### What is being asked
From the first line to the last, print the data exactly.

### Records to use
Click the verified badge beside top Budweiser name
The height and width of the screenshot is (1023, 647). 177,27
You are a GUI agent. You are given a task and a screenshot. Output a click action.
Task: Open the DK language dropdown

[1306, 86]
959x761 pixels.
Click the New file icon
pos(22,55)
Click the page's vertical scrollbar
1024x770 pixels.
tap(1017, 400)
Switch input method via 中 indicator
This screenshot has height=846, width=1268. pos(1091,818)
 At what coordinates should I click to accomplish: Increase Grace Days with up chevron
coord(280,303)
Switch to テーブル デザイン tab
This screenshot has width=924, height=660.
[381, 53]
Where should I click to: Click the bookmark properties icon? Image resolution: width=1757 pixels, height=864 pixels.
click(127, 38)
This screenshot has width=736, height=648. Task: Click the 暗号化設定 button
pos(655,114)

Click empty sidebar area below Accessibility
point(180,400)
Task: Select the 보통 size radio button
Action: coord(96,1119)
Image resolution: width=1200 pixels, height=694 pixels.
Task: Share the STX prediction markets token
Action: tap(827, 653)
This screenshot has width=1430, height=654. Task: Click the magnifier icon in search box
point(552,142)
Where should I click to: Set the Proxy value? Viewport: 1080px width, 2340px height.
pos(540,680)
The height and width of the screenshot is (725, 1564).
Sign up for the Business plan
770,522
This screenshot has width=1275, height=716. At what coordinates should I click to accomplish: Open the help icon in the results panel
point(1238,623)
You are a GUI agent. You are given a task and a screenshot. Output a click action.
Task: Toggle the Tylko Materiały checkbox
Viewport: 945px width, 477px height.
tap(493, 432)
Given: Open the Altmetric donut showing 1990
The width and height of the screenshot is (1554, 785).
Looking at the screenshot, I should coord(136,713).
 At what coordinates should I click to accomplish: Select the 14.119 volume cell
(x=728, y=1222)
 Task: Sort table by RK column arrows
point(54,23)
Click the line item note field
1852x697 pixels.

### Solution
Click the verified badge beside top Budweiser name
The height and width of the screenshot is (1023, 647). 177,27
You are a GUI agent. You are given a task and a screenshot. Output a click action.
Task: Open the DK language dropdown

[1306, 86]
959x761 pixels.
Click the New file icon
pos(22,55)
Click the page's vertical scrollbar
1024x770 pixels.
tap(1017, 400)
Switch input method via 中 indicator
This screenshot has height=846, width=1268. pos(1091,818)
 At what coordinates should I click to accomplish: Increase Grace Days with up chevron
coord(280,303)
Switch to テーブル デザイン tab
This screenshot has width=924, height=660.
[381, 53]
Where should I click to: Click the bookmark properties icon? Image resolution: width=1757 pixels, height=864 pixels.
click(127, 38)
This screenshot has width=736, height=648. Task: Click the 暗号化設定 button
pos(655,114)

Click empty sidebar area below Accessibility
point(180,400)
Task: Select the 보통 size radio button
Action: coord(96,1119)
Image resolution: width=1200 pixels, height=694 pixels.
Task: Share the STX prediction markets token
Action: tap(827, 653)
This screenshot has width=1430, height=654. Task: Click the magnifier icon in search box
point(552,142)
Where should I click to: Set the Proxy value? Viewport: 1080px width, 2340px height.
pos(540,680)
The height and width of the screenshot is (725, 1564).
Sign up for the Business plan
770,522
This screenshot has width=1275, height=716. At what coordinates should I click to accomplish: Open the help icon in the results panel
point(1238,623)
You are a GUI agent. You are given a task and a screenshot. Output a click action.
Task: Toggle the Tylko Materiały checkbox
Viewport: 945px width, 477px height.
tap(493, 432)
Given: Open the Altmetric donut showing 1990
The width and height of the screenshot is (1554, 785).
Looking at the screenshot, I should coord(136,713).
 At what coordinates should I click to accomplish: Select the 14.119 volume cell
(x=728, y=1222)
 Task: Sort table by RK column arrows
point(54,23)
Click the line item note field
1852x697 pixels.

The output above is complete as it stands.